Thursday, September 08, 2011
Death Tolls Spur Pro-War Stance
Within hours this summer, 30 American troops died in a strike in Afghanistan and millions of American investors watched the Dow Jones Average shed an astonishing 634 points in one day.
While it might be difficult to find similarities in the two events, social psychologists can detect a common theme: in each case investments (money and human lives) were made, and those resources were painfully lost.
Untold Americans experienced what is called the sunk-cost effect: Less a cognitive thought than an emotional one, this effect is the feeling that they are being wasteful if they terminate a prior commitment. Thus, they pondered: Stay the course and “waste not, want not; or “cut and run.”

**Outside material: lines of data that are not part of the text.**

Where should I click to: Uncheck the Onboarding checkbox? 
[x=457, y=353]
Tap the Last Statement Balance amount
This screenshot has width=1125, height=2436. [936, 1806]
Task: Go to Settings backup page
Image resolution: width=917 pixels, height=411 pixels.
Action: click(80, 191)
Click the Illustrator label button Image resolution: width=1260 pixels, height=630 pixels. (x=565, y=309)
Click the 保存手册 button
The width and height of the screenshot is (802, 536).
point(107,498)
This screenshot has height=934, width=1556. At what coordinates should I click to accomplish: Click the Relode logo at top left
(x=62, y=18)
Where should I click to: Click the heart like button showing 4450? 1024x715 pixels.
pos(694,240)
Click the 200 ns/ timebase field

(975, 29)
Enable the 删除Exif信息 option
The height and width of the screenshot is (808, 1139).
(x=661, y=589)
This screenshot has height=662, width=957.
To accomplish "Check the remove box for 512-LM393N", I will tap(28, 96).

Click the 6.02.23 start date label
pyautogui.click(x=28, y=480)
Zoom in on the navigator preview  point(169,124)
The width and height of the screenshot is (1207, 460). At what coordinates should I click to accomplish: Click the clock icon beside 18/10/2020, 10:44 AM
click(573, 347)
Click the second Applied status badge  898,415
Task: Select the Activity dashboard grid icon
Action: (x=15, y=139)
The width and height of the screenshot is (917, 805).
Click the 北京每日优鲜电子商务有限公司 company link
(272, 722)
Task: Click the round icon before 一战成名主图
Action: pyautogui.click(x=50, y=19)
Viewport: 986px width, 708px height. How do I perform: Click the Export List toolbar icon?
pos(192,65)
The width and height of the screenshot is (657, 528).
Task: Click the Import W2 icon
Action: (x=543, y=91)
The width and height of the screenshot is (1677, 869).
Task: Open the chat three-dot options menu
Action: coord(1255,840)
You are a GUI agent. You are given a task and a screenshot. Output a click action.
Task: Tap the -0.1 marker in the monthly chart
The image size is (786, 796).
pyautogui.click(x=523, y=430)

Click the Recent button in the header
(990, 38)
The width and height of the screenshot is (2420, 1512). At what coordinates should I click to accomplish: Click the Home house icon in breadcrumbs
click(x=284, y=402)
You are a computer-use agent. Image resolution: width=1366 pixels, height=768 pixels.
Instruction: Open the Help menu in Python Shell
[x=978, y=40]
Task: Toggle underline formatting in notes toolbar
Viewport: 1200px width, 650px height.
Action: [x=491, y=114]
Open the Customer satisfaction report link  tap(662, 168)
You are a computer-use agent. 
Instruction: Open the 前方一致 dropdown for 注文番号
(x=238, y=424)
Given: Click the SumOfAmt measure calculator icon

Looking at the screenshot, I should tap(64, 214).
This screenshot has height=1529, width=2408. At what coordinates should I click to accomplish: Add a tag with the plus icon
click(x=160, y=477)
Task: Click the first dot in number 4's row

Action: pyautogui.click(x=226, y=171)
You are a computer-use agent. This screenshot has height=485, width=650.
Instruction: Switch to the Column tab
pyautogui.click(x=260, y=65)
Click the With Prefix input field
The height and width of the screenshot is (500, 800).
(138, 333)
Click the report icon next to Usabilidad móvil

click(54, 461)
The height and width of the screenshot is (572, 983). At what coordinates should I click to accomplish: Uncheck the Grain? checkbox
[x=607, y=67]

Such a piercing event as suffering the greatest loss of American troops in the nearly 10-year-old war might seem to serve as a catalyst for people to denounce the war and demand a way out.
But a psychologist at Washington University in St. Louis, in what is thought to be the first non-anecdotal demonstration of the “activation” of the sunk-cost effect, has tested subjects and found that highlighting casualties prior to a questionnaire on both the Iraq and Afghanistan wars actually swayed people’s pro-war attitudes rather than discouraged them.
Study co-authors include Alan J. Lambert, PhD, Washington University associate professor of psychology in Arts & Sciences, and Washington University colleagues John Paul Schott and Laura D. Scherer. Schott, a doctoral student in psychology, is the study’s lead author. Scherer, a recent graduate of the university’s doctoral program, is a postdoctoral fellow at the Center for Bioethics and Social Sciences in Medicine at the University of Michigan. The research team tested two groups each of approximately 85 students in 2007, on the Iraq War, and 2009, on the Afghanistan War.